Prose

(Why I Love) the Nostalgia of the Infinite

Strangers leave us poems to tell of those

they loved, how the heart broke, to whisper

of the religion upstairs in the dark,

sometimes in the parlor amid blazing sunlight,

and under trees with rain coming down

in August on the bare, unaccustomed bodies.

Jack Gilbert, Relative Pitch

THE Nostalgia of the Infinite has been my favourite piece of art for as long as I can remember. 

I don’t know when I first saw it — perhaps it had something to do with the indie game, Ico — but none of that truly matters. What matters is this:

That there is a deep and yearning nostalgia within Man’s heart. He feels it flutter when he looks upon the endless sea. He feels it tighten when he gazes up at the beckoning stars. He feels it even when he is with the one he loves most in the world. 

The heart yearns to mingle itself with the object of its desire and it can not and so it yearns to be whole. It has yearned since the dawn of consciousness and it yearns still with each (lub dub) and every (lub dub) beat. 
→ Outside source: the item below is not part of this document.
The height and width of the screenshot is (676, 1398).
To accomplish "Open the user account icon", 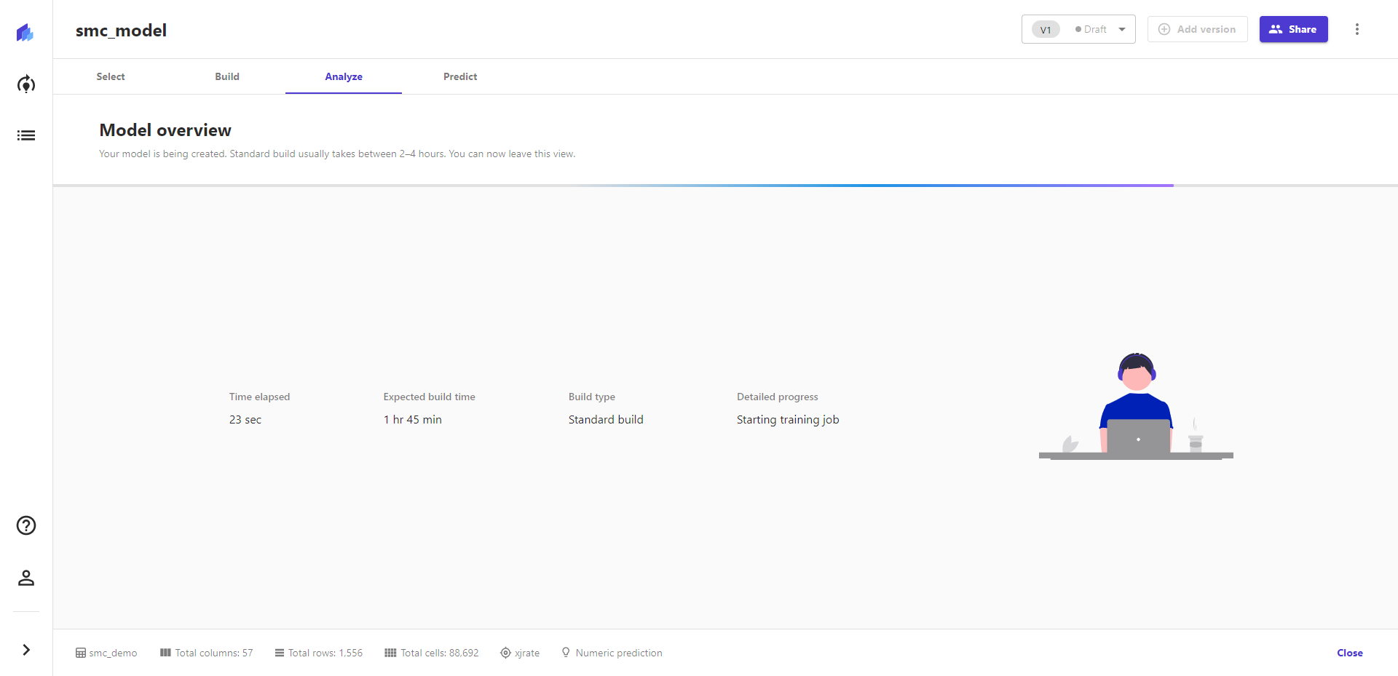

For there was once a time when it was not so — the heart was whole and it knew no sorrow. But that time has long since passed and is but a half-remembered dream from a childhood siesta for ever ago. But men will do strange things to appease their half-remembered dreams. Alexander led his armies to the very edge of the world. Thousands died in the impenetrable rainforests of the Amazon searching for El Dorado. And in a town called Babylon, a man built the greatest tower ever built to look upon the Face of God. It has always been so. 

But look closer. 

There they are, in plain sight. 

(two)

And, as they lean closer in the empty piazza, for a moment, their shadows become…

(one)

Giorgio de Chirico, The Nostalgia of the Infinite (Paris, 1911)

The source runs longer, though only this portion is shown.